Remédios falsos contra câncer levam empresário à prisão no RS

Operação Placebo mira grupo suspeito de fraudar ações judiciais, usar empresas de fachada e atingir pacientes em tratamento oncológico

A Polícia Civil do Rio Grande do Sul deflagrou nesta segunda-feira (29) a Operação Placebo, com 57 mandados de busca e um de prisão, para apurar um esquema suspeito de fornecer medicamentos falsos ou irregulares a pacientes com câncer na Fronteira Oeste.
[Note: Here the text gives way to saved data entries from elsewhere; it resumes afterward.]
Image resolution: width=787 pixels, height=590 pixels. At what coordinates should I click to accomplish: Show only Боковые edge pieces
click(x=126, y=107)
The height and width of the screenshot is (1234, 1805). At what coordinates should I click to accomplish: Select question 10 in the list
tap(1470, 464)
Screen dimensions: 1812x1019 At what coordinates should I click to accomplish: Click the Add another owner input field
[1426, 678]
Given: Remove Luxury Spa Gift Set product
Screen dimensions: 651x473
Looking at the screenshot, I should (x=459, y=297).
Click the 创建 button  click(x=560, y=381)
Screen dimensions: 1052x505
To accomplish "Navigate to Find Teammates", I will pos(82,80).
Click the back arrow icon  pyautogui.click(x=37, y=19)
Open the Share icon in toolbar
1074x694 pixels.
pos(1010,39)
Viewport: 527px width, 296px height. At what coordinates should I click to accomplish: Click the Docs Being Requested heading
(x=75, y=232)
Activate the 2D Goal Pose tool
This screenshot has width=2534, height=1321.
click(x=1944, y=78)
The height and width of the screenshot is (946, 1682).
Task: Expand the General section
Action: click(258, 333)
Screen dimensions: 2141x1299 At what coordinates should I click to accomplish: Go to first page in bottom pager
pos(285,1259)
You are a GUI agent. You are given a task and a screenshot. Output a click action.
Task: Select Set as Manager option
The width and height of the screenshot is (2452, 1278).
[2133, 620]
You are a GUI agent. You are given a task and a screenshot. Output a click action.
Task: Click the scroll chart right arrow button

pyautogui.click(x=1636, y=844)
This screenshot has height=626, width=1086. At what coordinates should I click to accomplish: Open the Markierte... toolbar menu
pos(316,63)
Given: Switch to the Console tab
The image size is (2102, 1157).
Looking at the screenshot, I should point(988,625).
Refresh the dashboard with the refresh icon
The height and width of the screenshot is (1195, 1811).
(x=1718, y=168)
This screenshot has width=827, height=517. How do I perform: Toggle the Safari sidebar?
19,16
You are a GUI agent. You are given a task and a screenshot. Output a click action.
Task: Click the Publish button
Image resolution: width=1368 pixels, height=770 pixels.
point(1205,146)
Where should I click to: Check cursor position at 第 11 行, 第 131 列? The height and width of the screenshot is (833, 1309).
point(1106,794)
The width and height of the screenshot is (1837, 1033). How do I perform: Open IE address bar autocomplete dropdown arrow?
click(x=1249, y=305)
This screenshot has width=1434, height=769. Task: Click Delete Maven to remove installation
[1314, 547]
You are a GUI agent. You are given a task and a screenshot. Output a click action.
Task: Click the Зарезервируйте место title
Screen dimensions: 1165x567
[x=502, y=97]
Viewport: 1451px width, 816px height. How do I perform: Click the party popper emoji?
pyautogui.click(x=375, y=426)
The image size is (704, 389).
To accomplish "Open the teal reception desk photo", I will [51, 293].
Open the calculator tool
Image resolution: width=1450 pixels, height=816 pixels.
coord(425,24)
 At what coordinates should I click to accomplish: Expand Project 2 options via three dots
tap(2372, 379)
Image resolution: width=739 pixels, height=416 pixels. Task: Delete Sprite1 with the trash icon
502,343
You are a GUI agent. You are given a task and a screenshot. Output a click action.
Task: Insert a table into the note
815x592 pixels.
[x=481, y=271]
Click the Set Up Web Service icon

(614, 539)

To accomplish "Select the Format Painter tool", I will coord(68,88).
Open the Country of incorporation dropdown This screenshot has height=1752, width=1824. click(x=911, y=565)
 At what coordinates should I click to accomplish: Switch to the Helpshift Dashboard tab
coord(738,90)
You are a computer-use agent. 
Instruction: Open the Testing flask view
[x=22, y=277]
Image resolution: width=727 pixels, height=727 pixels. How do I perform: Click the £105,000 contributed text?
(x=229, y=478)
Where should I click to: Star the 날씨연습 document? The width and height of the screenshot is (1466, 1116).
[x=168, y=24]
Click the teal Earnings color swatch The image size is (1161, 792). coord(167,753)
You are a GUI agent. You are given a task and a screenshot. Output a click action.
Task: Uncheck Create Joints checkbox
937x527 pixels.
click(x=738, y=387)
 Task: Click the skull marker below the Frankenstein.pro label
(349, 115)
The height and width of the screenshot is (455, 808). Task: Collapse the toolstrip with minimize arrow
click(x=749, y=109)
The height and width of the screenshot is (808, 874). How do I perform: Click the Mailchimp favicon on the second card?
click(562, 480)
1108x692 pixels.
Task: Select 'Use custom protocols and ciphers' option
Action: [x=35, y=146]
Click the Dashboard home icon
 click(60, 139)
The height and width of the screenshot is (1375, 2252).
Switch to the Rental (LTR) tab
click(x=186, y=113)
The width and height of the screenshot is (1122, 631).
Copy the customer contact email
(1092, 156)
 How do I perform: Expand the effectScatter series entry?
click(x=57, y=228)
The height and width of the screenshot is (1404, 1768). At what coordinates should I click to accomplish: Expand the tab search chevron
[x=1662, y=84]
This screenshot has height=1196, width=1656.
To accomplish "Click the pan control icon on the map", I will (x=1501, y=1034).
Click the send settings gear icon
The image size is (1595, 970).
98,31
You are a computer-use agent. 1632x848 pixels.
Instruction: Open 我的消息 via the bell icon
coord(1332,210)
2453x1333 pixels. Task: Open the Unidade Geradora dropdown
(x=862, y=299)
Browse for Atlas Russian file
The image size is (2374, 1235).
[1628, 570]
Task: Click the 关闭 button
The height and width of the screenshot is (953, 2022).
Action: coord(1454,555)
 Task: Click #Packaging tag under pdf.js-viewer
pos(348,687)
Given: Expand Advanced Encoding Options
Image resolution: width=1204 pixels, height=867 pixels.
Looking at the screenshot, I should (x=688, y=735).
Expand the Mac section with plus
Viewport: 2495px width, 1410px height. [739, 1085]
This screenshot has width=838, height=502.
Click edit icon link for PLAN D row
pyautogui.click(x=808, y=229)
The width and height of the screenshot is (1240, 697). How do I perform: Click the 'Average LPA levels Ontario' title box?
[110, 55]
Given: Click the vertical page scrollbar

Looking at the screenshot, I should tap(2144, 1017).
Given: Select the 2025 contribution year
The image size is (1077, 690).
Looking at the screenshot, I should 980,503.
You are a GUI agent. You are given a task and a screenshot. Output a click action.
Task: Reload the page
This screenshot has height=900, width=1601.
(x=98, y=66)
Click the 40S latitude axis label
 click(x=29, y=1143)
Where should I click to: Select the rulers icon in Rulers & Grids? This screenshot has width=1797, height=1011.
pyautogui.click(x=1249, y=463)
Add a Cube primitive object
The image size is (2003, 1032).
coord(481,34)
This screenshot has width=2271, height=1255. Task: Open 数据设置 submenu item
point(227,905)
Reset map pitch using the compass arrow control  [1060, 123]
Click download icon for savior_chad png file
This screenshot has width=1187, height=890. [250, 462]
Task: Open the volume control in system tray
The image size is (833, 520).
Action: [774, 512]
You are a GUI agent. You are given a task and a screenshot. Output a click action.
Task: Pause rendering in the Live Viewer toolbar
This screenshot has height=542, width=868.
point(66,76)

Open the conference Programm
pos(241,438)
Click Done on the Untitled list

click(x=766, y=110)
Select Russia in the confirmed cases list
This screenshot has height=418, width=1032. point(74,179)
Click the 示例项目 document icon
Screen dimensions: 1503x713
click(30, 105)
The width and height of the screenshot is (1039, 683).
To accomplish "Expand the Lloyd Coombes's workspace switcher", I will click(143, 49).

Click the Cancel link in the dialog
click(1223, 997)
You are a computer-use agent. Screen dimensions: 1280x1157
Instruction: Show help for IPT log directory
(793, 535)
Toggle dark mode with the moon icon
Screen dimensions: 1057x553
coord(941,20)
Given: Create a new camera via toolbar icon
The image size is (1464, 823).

O empresário Lisandro Henriques Hermes, de São Gabriel, foi preso e apontado pela investigação como o principal articulador do grupo, que teria movimentado empresas usadas em concorrências ligadas a processos judiciais pagos com recursos públicos.

A apuração começou depois que uma farmacêutica da Santa Casa de São Gabriel identificou indícios de falsificação em frascos do medicamento Enhertu, destinado ao tratamento de uma paciente com câncer de mama avançado. Segundo a polícia, havia sinais como erros de grafia na embalagem, entrega parcial de remédios, suspeita de uso de empresas de fachada e participação de pessoas interpostas para ocultar o controle dos negócios. Até agora, foram identificadas 39 vítimas, com registros de mortes entre pacientes durante o tratamento.

Além do núcleo empresarial, a investigação também mira a possível atuação de um oncologista e advogados, que teriam papel na captação de pacientes e no encaminhamento de ações judiciais. A Justiça proibiu cautelarmente o exercício profissional de investigados ligados ao núcleo médico e jurídico. A Anvisa já havia determinado a apreensão e proibido a comercialização de lote suspeito do Enhertu, após comunicação da fabricante sobre frascos com características diferentes das do produto original.